Command processor (very similar code already mentioned in one of Github issues)

<?php

namespace App\Queue\Processor;

use App\Entity\ScheduledCommand;
use Doctrine\ORM\EntityManagerInterface;
use Enqueue\Client\CommandSubscriberInterface;
use Enqueue\Consumption\Result;
use Enqueue\Util\JSON;
use Interop\Queue\PsrContext;
use Interop\Queue\PsrMessage;
use Interop\Queue\PsrProcessor;
use Symfony\Component\Process\Exception\ProcessFailedException;
use Symfony\Component\Process\Process;

/**
 * Class RunCommandProcessor
 *
 * @see https://github.com/php-enqueue/enqueue-dev/issues/213
 */
class RunCommandProcessor implements PsrProcessor, CommandSubscriberInterface
{
    const COMMAND_NAME = 'run_command';

    /** @var string */
    private $projectDir;

    /** @var string */
    private $env;
    /**
     * @var EntityManagerInterface
     */
    private $entityManager;

    /**
     * RunCommandProcessor constructor.
     * @param string $rootDir
     * @param string $env
     * @param EntityManagerInterface $entityManager
     */
    public function __construct(string $rootDir, string $env, EntityManagerInterface $entityManager)
    {
        $this->projectDir = $rootDir;
        $this->env = $env;
        $this->entityManager = $entityManager;
    }

    /**
     * @param PsrMessage $message
     * @param PsrContext $context
     * @return Result|object|string
     */
    public function process(PsrMessage $message, PsrContext $context)
    {
        $body = JSON::decode($message->getBody());

        $command = $this->entityManager->getRepository(ScheduledCommand::class)->findOneById($body['id']);

        if (!$command) {
            return Result::reject(sprintf('Command with ID: "%s" has not been found in the DB!', $body['id']));
        }

        $options = '';
        if ($command->getOptions()) {
            foreach ($command->getOptions() as $k => $v) {
                //env cannot be passed here
                if ('env' === $k) {
                    continue;
                }
                $options = ' --'.$k.'='.$v.' ';
            }
        }

        $command->setLastResult('<started> '.((new \DateTime())->format('Y-m-d H:i:s')));
        $this->entityManager->flush();

        $process = new Process('php ./bin/console '.$command->getCommand().' '.$options.' --env='.($body['env'] ?? $this->env), $this->projectDir);
        try {
            $process->mustRun();

            $command->setLastResult('<finished> '.$process->getOutput().PHP_EOL.PHP_EOL.$process->getErrorOutput());
            $command->setLastRunAt(new \DateTime());
            $this->entityManager->flush();

            return Result::ACK;
        } catch (ProcessFailedException $e) {

            $message = sprintf('<error> The process failed with exception: "%s" in %s at %s', $e->getMessage(), $e->getFile(), $e->getLine());
            $command->setLastResult($message);
            $this->entityManager->flush();

            return Result::reject($message);
        }
    }

    public static function getSubscribedCommand()
    {
        return [
            'processorName' => self::COMMAND_NAME,
            'queueName' => self::COMMAND_NAME,
            'queueNameHardcoded' => true,
//            'exclusive' => true,
        ];
    }
}

Scheduler is kicked by supervisor using "TICK" feature:

[eventlistener:event_scheduler]
command=php __ROOTDIR__/bin/console app:event:scheduler --env=prod
process_name=%(program_name)s_%(process_num)02d
numprocs=1
directory=/tmp
autostart=true
autorestart=true
startsecs=1
startretries=999
events=PROCESS_STATE_STARTING,TICK_60
user=__USER__
redirect_stderr=false
stdout_logfile=__LOGDIR__/%(program_name)s.out.log
stderr_logfile=__LOGDIR__/%(program_name)s.error.log
stopwaitsecs=60

Rest is done by standard job queue runner controlled by Supervisor.
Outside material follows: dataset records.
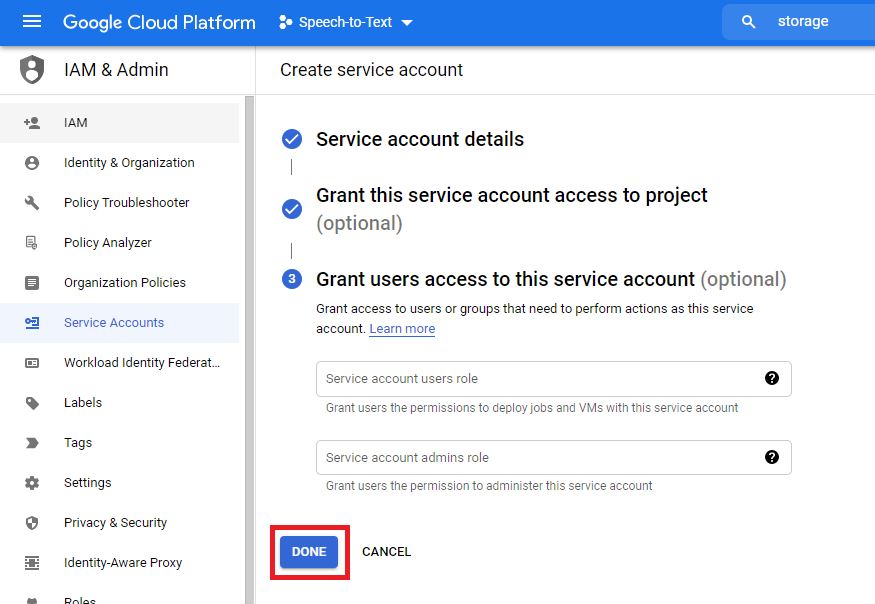Open Service Accounts in the sidebar

[x=113, y=323]
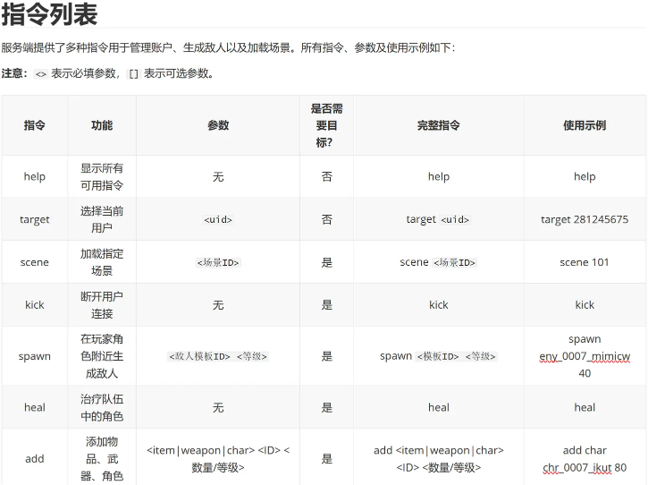Select the 指令 column header
This screenshot has height=485, width=648.
pyautogui.click(x=34, y=126)
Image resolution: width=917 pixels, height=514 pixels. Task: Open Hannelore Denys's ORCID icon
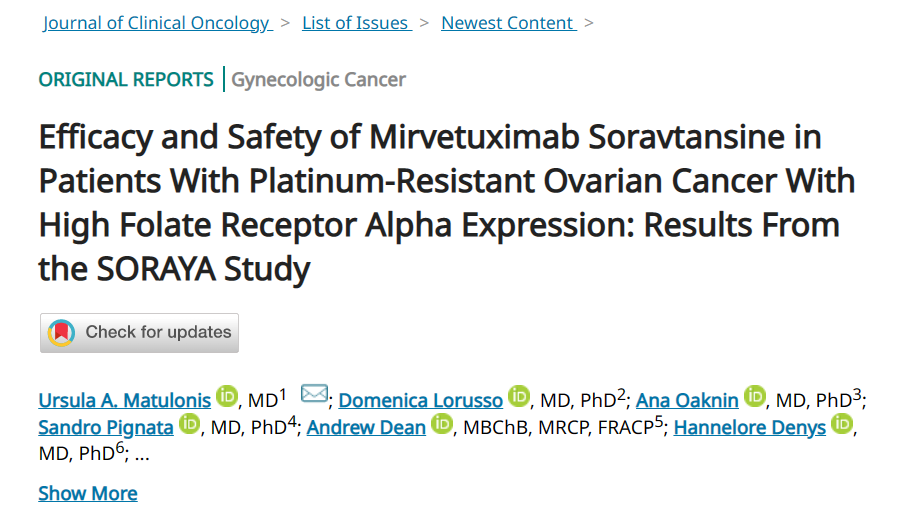(842, 426)
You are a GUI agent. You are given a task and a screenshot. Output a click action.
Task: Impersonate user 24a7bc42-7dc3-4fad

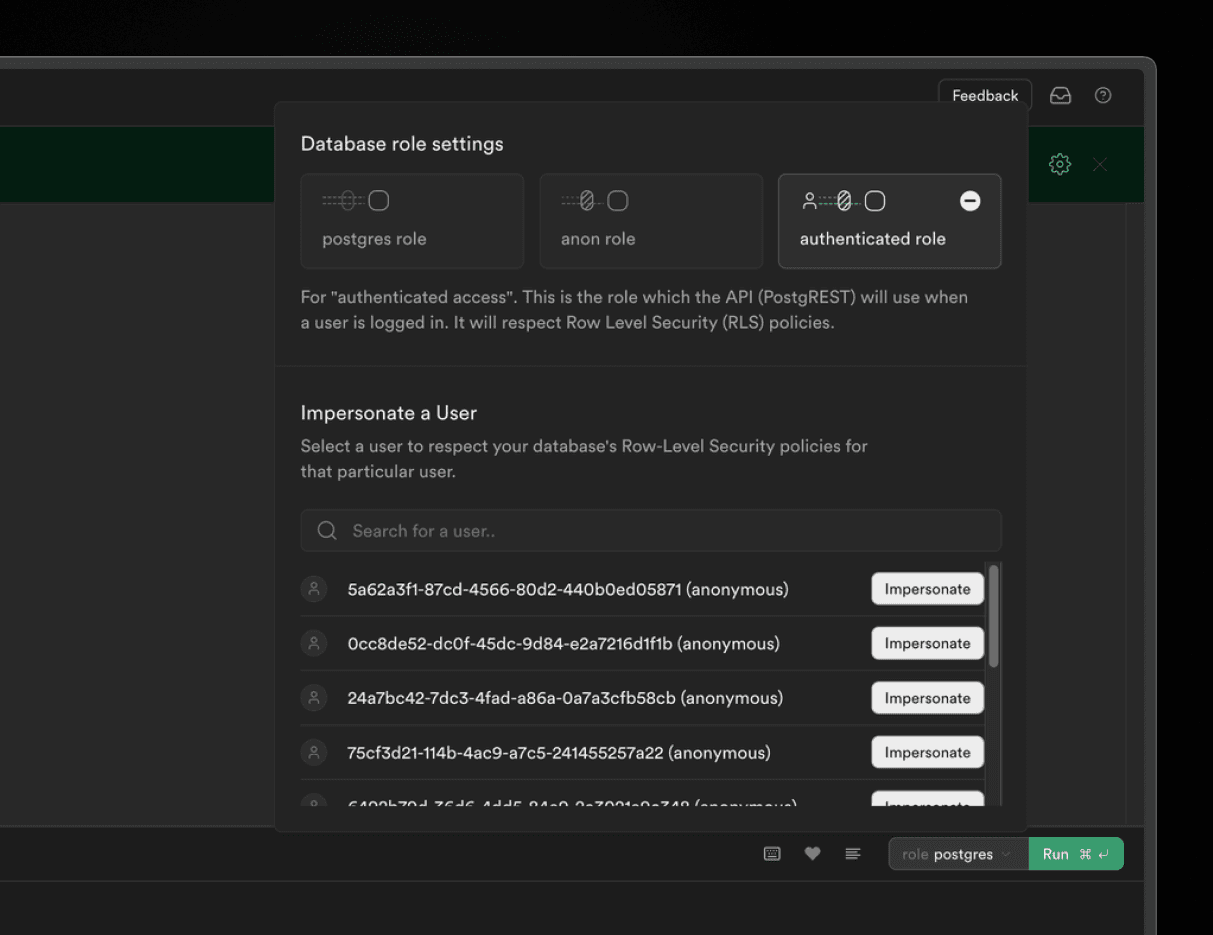[927, 698]
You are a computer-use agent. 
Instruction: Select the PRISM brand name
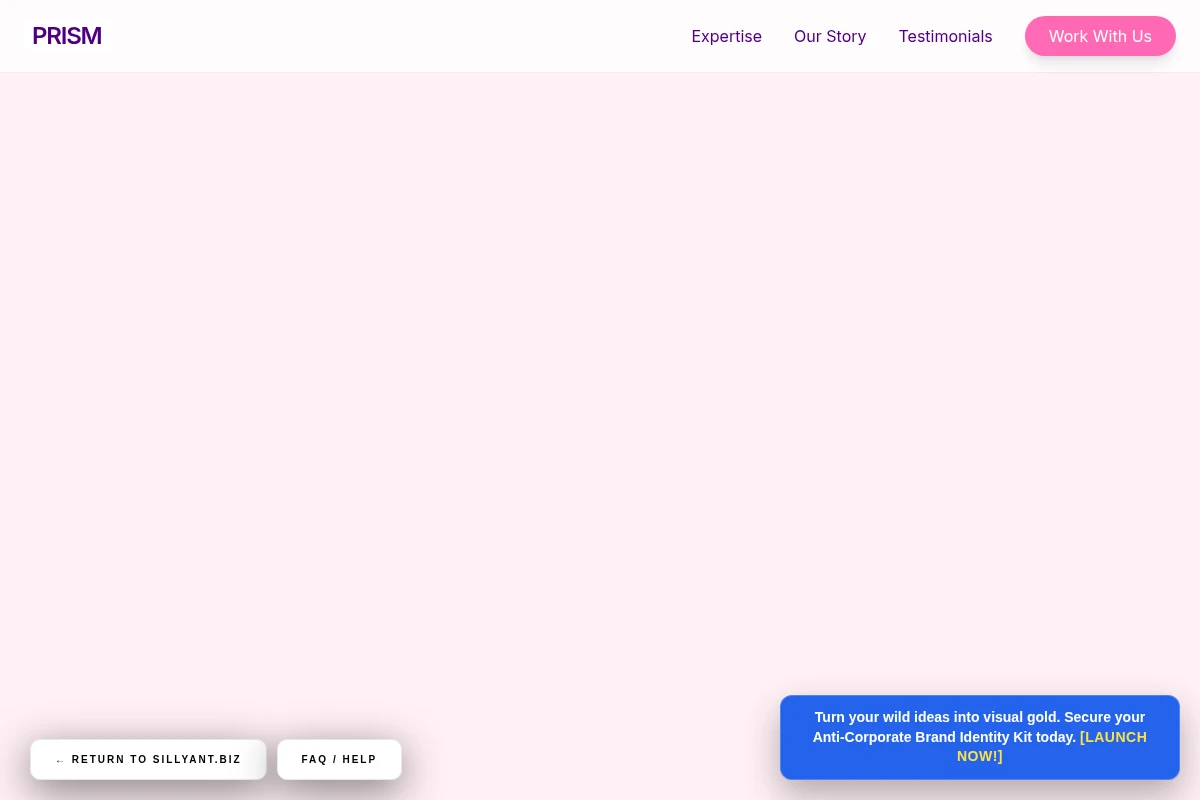tap(67, 36)

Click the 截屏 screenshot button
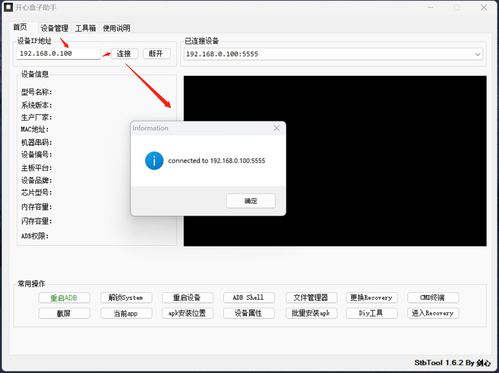(64, 313)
The command I have developed is used to just register jobs to be done. I haven't used AsyncCommands though so cannot help with that unfortunately.

Solution seems to work just fine so far - I might switch to better solution one day but no need for that right now. If you have any questions don't hesitate to ask me. [Sorry for lengthy post]

modstore commented 6 years ago

@noofaq Thanks heaps for the details, that looks good. With 4.1 coming out today, I'll hopefully start looking at getting it implemented next week. Cheers.

schmittjoh commented 5 years ago

Closing this one here as there is nothing specific to do.